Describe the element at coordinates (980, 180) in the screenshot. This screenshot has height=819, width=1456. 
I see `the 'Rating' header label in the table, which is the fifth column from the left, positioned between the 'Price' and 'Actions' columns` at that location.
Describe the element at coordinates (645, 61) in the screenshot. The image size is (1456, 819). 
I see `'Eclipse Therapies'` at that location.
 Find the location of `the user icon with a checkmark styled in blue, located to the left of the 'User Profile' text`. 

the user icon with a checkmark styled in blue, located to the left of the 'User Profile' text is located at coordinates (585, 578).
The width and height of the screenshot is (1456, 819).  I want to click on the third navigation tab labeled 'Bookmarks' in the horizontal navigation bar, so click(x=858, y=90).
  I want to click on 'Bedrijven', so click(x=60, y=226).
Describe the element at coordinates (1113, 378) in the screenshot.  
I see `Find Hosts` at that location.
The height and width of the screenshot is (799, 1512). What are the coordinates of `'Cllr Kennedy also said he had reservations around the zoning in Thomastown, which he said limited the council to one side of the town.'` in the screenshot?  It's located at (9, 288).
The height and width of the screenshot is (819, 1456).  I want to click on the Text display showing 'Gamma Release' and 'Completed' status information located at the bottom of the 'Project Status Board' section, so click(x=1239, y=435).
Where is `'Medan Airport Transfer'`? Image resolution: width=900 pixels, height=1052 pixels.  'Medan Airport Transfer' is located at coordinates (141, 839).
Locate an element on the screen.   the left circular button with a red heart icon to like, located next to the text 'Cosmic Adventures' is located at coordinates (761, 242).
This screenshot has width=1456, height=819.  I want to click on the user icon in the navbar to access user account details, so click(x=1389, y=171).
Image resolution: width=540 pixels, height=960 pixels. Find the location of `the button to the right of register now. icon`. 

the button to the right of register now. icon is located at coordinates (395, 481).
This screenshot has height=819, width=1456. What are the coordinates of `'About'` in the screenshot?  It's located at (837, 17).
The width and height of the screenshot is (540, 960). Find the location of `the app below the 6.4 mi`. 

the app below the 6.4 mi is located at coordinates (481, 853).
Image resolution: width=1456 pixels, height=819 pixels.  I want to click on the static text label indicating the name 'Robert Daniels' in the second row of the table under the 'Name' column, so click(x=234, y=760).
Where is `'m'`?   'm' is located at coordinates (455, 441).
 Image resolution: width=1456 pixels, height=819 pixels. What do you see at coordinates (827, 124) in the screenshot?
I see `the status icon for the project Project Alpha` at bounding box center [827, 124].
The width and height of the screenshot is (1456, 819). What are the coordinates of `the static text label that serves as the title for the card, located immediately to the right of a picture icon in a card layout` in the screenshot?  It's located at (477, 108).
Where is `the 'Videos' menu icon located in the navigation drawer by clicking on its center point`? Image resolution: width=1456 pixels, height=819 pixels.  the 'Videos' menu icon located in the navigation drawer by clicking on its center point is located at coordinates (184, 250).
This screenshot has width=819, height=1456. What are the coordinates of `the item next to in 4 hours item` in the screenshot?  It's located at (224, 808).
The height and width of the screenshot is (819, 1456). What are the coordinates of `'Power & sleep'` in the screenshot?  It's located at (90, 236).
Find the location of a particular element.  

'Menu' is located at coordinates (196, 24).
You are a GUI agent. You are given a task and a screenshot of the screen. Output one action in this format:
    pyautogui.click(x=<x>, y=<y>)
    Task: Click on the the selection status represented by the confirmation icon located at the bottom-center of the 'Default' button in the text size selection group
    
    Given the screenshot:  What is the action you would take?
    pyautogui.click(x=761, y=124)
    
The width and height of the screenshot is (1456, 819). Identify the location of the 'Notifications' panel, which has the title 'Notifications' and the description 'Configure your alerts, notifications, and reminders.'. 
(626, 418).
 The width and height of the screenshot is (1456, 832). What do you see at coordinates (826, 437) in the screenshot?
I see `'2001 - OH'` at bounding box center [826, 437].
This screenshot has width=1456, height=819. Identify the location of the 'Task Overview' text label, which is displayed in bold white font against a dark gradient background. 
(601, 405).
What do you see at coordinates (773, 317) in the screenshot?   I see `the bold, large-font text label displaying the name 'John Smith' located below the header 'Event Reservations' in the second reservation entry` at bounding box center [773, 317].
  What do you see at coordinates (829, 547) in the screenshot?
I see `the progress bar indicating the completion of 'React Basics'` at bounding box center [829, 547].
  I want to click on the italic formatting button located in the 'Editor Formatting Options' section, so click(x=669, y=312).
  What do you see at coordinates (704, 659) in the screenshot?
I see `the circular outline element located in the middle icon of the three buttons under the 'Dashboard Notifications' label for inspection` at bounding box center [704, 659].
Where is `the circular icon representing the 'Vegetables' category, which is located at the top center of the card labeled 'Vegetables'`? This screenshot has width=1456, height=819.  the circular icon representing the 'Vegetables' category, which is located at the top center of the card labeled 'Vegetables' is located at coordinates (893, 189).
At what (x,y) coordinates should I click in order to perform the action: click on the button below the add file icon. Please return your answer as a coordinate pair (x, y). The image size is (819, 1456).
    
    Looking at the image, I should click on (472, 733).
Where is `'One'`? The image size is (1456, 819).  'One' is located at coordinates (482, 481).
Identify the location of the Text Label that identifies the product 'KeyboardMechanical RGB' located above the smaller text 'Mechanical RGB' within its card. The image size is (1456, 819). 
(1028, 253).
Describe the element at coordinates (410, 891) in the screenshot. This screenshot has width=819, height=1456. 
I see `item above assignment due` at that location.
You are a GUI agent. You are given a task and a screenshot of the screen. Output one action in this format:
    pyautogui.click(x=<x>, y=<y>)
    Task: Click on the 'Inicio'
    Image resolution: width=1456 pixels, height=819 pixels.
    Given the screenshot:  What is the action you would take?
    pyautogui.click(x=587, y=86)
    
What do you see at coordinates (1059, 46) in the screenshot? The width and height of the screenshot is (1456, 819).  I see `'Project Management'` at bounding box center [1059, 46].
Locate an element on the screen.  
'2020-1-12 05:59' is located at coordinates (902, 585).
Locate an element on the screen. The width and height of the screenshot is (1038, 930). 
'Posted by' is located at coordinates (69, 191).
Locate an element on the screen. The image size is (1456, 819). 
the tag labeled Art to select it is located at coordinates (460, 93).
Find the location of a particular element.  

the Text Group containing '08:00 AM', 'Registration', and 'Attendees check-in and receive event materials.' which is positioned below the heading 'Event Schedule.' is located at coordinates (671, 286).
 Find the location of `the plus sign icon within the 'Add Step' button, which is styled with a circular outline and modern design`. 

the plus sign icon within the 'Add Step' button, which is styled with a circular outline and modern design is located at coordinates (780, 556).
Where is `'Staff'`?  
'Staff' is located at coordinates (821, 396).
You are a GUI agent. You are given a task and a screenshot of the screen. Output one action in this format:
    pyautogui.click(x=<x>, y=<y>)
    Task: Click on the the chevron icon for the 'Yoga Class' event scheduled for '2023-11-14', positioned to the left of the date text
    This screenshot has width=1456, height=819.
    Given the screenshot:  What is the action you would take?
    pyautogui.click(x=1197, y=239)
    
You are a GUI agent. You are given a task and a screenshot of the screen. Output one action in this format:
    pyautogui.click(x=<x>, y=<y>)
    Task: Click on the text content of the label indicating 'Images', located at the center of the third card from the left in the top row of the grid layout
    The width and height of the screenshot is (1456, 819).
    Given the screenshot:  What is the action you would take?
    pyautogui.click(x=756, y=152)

____________

WHAT IS BEING ASKED.
Reproduce all of the rows above word for word, leaving out nothing and changing nothing.

THE REPLY.
Describe the element at coordinates (980, 180) in the screenshot. This screenshot has height=819, width=1456. 
I see `the 'Rating' header label in the table, which is the fifth column from the left, positioned between the 'Price' and 'Actions' columns` at that location.
Describe the element at coordinates (645, 61) in the screenshot. The image size is (1456, 819). 
I see `'Eclipse Therapies'` at that location.
 Find the location of `the user icon with a checkmark styled in blue, located to the left of the 'User Profile' text`. 

the user icon with a checkmark styled in blue, located to the left of the 'User Profile' text is located at coordinates (585, 578).
The width and height of the screenshot is (1456, 819).  I want to click on the third navigation tab labeled 'Bookmarks' in the horizontal navigation bar, so click(x=858, y=90).
  I want to click on 'Bedrijven', so click(x=60, y=226).
Describe the element at coordinates (1113, 378) in the screenshot.  
I see `Find Hosts` at that location.
The height and width of the screenshot is (799, 1512). What are the coordinates of `'Cllr Kennedy also said he had reservations around the zoning in Thomastown, which he said limited the council to one side of the town.'` in the screenshot?  It's located at (9, 288).
The height and width of the screenshot is (819, 1456).  I want to click on the Text display showing 'Gamma Release' and 'Completed' status information located at the bottom of the 'Project Status Board' section, so click(x=1239, y=435).
Where is `'Medan Airport Transfer'`? Image resolution: width=900 pixels, height=1052 pixels.  'Medan Airport Transfer' is located at coordinates (141, 839).
Locate an element on the screen.   the left circular button with a red heart icon to like, located next to the text 'Cosmic Adventures' is located at coordinates (761, 242).
This screenshot has width=1456, height=819.  I want to click on the user icon in the navbar to access user account details, so click(x=1389, y=171).
Image resolution: width=540 pixels, height=960 pixels. Find the location of `the button to the right of register now. icon`. 

the button to the right of register now. icon is located at coordinates (395, 481).
This screenshot has height=819, width=1456. What are the coordinates of `'About'` in the screenshot?  It's located at (837, 17).
The width and height of the screenshot is (540, 960). Find the location of `the app below the 6.4 mi`. 

the app below the 6.4 mi is located at coordinates (481, 853).
Image resolution: width=1456 pixels, height=819 pixels.  I want to click on the static text label indicating the name 'Robert Daniels' in the second row of the table under the 'Name' column, so click(x=234, y=760).
Where is `'m'`?   'm' is located at coordinates (455, 441).
 Image resolution: width=1456 pixels, height=819 pixels. What do you see at coordinates (827, 124) in the screenshot?
I see `the status icon for the project Project Alpha` at bounding box center [827, 124].
The width and height of the screenshot is (1456, 819). What are the coordinates of `the static text label that serves as the title for the card, located immediately to the right of a picture icon in a card layout` in the screenshot?  It's located at (477, 108).
Where is `the 'Videos' menu icon located in the navigation drawer by clicking on its center point`? Image resolution: width=1456 pixels, height=819 pixels.  the 'Videos' menu icon located in the navigation drawer by clicking on its center point is located at coordinates (184, 250).
This screenshot has width=819, height=1456. What are the coordinates of `the item next to in 4 hours item` in the screenshot?  It's located at (224, 808).
The height and width of the screenshot is (819, 1456). What are the coordinates of `'Power & sleep'` in the screenshot?  It's located at (90, 236).
Find the location of a particular element.  

'Menu' is located at coordinates (196, 24).
You are a GUI agent. You are given a task and a screenshot of the screen. Output one action in this format:
    pyautogui.click(x=<x>, y=<y>)
    Task: Click on the the selection status represented by the confirmation icon located at the bottom-center of the 'Default' button in the text size selection group
    
    Given the screenshot:  What is the action you would take?
    pyautogui.click(x=761, y=124)
    
The width and height of the screenshot is (1456, 819). Identify the location of the 'Notifications' panel, which has the title 'Notifications' and the description 'Configure your alerts, notifications, and reminders.'. 
(626, 418).
 The width and height of the screenshot is (1456, 832). What do you see at coordinates (826, 437) in the screenshot?
I see `'2001 - OH'` at bounding box center [826, 437].
This screenshot has width=1456, height=819. Identify the location of the 'Task Overview' text label, which is displayed in bold white font against a dark gradient background. 
(601, 405).
What do you see at coordinates (773, 317) in the screenshot?   I see `the bold, large-font text label displaying the name 'John Smith' located below the header 'Event Reservations' in the second reservation entry` at bounding box center [773, 317].
  What do you see at coordinates (829, 547) in the screenshot?
I see `the progress bar indicating the completion of 'React Basics'` at bounding box center [829, 547].
  I want to click on the italic formatting button located in the 'Editor Formatting Options' section, so click(x=669, y=312).
  What do you see at coordinates (704, 659) in the screenshot?
I see `the circular outline element located in the middle icon of the three buttons under the 'Dashboard Notifications' label for inspection` at bounding box center [704, 659].
Where is `the circular icon representing the 'Vegetables' category, which is located at the top center of the card labeled 'Vegetables'`? This screenshot has width=1456, height=819.  the circular icon representing the 'Vegetables' category, which is located at the top center of the card labeled 'Vegetables' is located at coordinates (893, 189).
At what (x,y) coordinates should I click in order to perform the action: click on the button below the add file icon. Please return your answer as a coordinate pair (x, y). The image size is (819, 1456).
    
    Looking at the image, I should click on (472, 733).
Where is `'One'`? The image size is (1456, 819).  'One' is located at coordinates (482, 481).
Identify the location of the Text Label that identifies the product 'KeyboardMechanical RGB' located above the smaller text 'Mechanical RGB' within its card. The image size is (1456, 819). 
(1028, 253).
Describe the element at coordinates (410, 891) in the screenshot. This screenshot has width=819, height=1456. 
I see `item above assignment due` at that location.
You are a GUI agent. You are given a task and a screenshot of the screen. Output one action in this format:
    pyautogui.click(x=<x>, y=<y>)
    Task: Click on the 'Inicio'
    Image resolution: width=1456 pixels, height=819 pixels.
    Given the screenshot:  What is the action you would take?
    pyautogui.click(x=587, y=86)
    
What do you see at coordinates (1059, 46) in the screenshot? The width and height of the screenshot is (1456, 819).  I see `'Project Management'` at bounding box center [1059, 46].
Locate an element on the screen.  
'2020-1-12 05:59' is located at coordinates (902, 585).
Locate an element on the screen. The width and height of the screenshot is (1038, 930). 
'Posted by' is located at coordinates (69, 191).
Locate an element on the screen. The image size is (1456, 819). 
the tag labeled Art to select it is located at coordinates (460, 93).
Find the location of a particular element.  

the Text Group containing '08:00 AM', 'Registration', and 'Attendees check-in and receive event materials.' which is positioned below the heading 'Event Schedule.' is located at coordinates (671, 286).
 Find the location of `the plus sign icon within the 'Add Step' button, which is styled with a circular outline and modern design`. 

the plus sign icon within the 'Add Step' button, which is styled with a circular outline and modern design is located at coordinates (780, 556).
Where is `'Staff'`?  
'Staff' is located at coordinates (821, 396).
You are a GUI agent. You are given a task and a screenshot of the screen. Output one action in this format:
    pyautogui.click(x=<x>, y=<y>)
    Task: Click on the the chevron icon for the 'Yoga Class' event scheduled for '2023-11-14', positioned to the left of the date text
    This screenshot has width=1456, height=819.
    Given the screenshot:  What is the action you would take?
    pyautogui.click(x=1197, y=239)
    
You are a GUI agent. You are given a task and a screenshot of the screen. Output one action in this format:
    pyautogui.click(x=<x>, y=<y>)
    Task: Click on the text content of the label indicating 'Images', located at the center of the third card from the left in the top row of the grid layout
    The width and height of the screenshot is (1456, 819).
    Given the screenshot:  What is the action you would take?
    pyautogui.click(x=756, y=152)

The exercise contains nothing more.